REQUIREMENT: Search the records for the string "button", then copy each line that has it.

THE DATA:
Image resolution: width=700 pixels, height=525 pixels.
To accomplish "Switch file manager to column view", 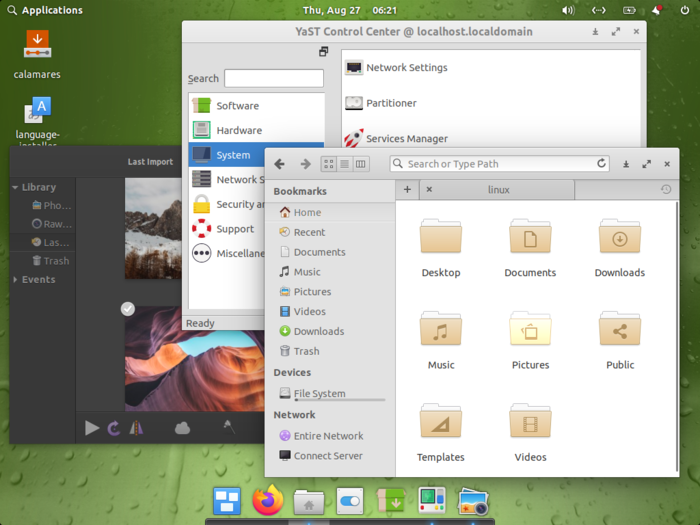I will click(360, 164).
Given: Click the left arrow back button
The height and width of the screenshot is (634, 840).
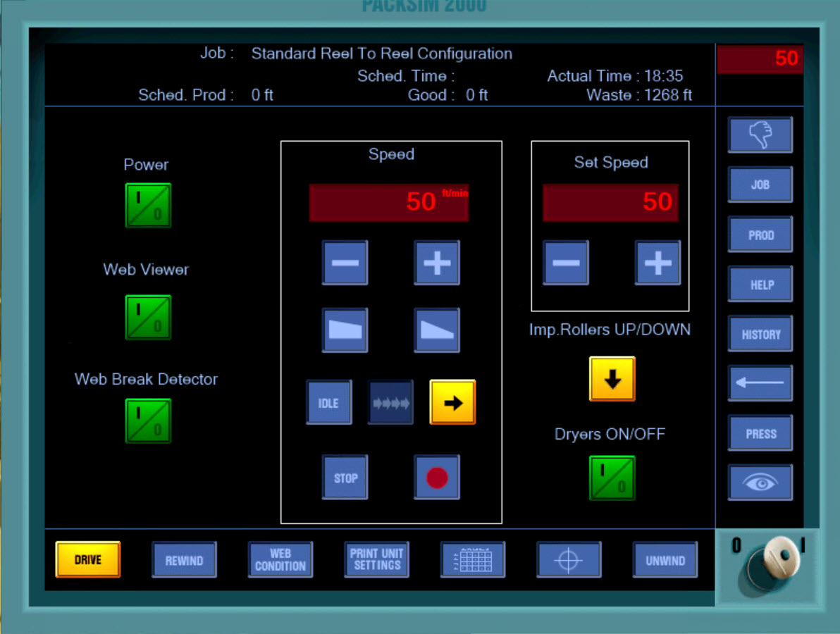Looking at the screenshot, I should coord(760,383).
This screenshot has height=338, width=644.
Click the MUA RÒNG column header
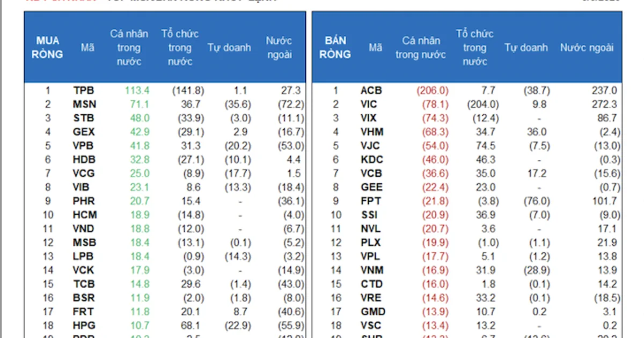(48, 48)
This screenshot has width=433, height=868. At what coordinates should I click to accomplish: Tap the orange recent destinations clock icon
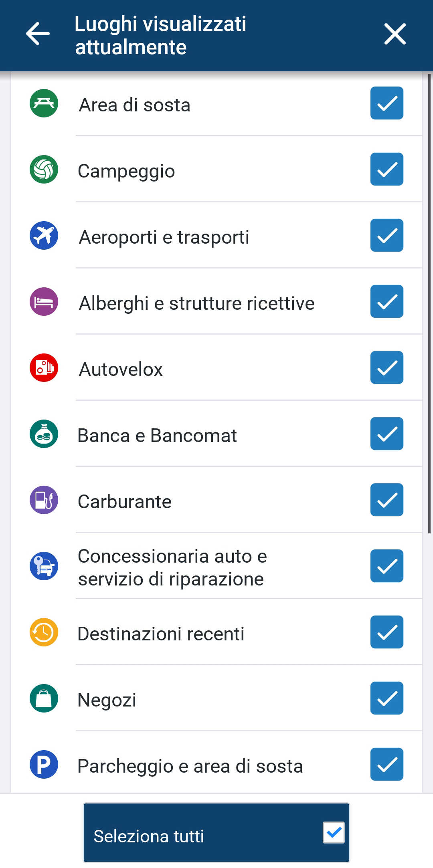pyautogui.click(x=44, y=632)
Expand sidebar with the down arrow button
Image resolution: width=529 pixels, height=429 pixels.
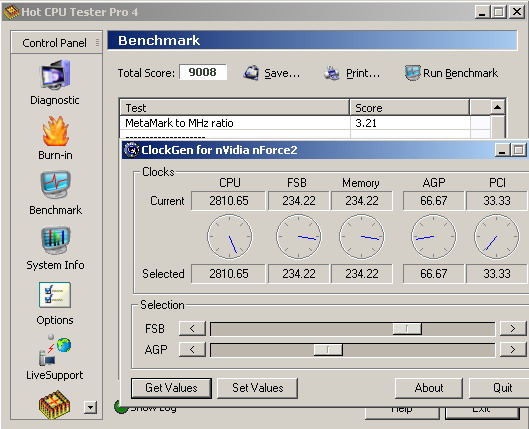[x=90, y=407]
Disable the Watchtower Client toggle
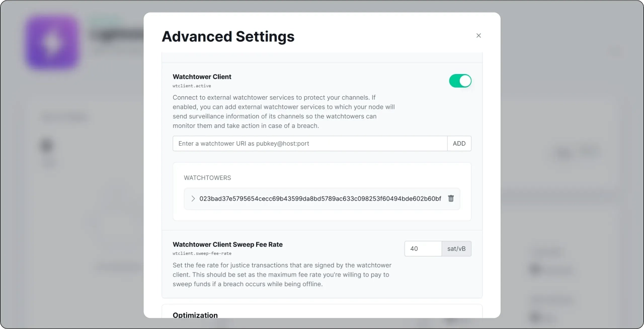 pos(460,81)
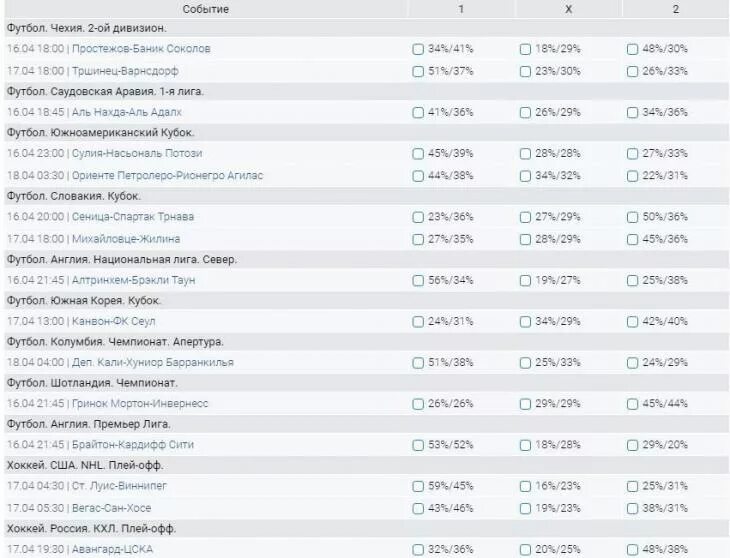Click the column 2 header
The width and height of the screenshot is (730, 558).
(x=676, y=9)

RESPONSE BELOW:
Given: Click the left arrow back button
Expand sidebar with the down arrow button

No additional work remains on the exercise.